There’s no replacing the immediacy of live theatre. And there’s no replacing a live concert or recital.
But Alexander Gelman says it’s worth remembering that art’s greatest enemy can be a lack of limitations. He’s the head of Northern Illinois University’s School of Theatre & Dance.
“We're just dealing with a whole new set of strictures, but we teach how to deal with strictures and how to employ them in art-making," he said. "And now we get to lead by example."
That’s forcing acting students, in the spirit of improv, to say “Yes, and” to their circumstances and adjust the performance accordingly -- even with Shakespeare.
“They reached the conclusion that the ‘To be or not to be’ is being done on Instagram Live," said Gelman. "And it is towards the end of the scene that Hamlet realizes that Ophelia has been eavesdropping by seeing her on the screen.”
Actors and musicians are performing with each other from miles apart -- with no audience present. Musicians are recording themselves or trying small Zoom ensembles.
Andrew Glendening is the director of the School of Music. He says they’re trying to work through challenges with students, instruments and locations.

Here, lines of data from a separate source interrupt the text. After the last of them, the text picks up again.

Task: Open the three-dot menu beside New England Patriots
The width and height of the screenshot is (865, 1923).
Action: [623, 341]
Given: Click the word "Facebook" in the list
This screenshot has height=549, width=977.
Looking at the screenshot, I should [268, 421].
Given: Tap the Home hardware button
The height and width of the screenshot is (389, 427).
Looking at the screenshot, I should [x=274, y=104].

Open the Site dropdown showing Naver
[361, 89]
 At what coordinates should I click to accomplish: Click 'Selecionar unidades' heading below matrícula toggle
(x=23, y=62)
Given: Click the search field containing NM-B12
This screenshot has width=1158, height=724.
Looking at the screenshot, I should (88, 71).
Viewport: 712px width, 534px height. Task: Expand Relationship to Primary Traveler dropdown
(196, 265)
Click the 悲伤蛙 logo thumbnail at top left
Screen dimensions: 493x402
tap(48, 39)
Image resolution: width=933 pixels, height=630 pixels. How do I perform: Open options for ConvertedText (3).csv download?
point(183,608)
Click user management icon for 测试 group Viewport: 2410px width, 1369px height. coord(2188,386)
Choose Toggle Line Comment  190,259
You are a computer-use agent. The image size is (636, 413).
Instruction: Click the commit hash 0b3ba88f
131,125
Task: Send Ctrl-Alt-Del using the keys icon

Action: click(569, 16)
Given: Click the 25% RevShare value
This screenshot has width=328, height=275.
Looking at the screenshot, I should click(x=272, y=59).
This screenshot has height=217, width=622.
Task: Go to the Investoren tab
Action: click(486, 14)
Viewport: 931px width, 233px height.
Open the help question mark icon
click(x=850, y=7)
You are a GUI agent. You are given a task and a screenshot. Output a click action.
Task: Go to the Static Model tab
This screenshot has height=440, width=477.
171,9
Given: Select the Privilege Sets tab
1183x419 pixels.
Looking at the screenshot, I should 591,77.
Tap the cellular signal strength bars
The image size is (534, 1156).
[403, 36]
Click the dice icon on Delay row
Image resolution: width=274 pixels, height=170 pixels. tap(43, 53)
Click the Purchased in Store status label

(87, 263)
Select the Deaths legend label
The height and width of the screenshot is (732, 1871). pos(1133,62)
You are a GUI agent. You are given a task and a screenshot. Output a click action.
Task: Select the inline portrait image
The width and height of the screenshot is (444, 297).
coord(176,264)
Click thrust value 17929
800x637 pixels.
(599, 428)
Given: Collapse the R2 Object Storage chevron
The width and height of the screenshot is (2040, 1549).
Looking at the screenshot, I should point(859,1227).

“In some cases, landlords are being really good about, you know, 'Let's keep it during the business hours and talk to your neighbors.' And in other cases, we're trying to get students equipped with practice mutes," he said.
Some find themselves locked out of concert halls where they’d been working a year on competition recordings. Others don’t even have their instruments, and the school is racing to ship the equipment.
Students may have to practice the trombone outside. The school is shipping keyboards to others. But it hasn’t stopped students and faculty from making music. Just listen to NIU Jazz professor Reggie Thomas and his new coronavirus-inspired song.
Overall, Glendening says they’re proud of the innovation students and faculty have shown to make creative classes work. He says they're also thinking about younger musicians, and they’ll be working on projects helping students in the community boost their skills while they’re stuck at home.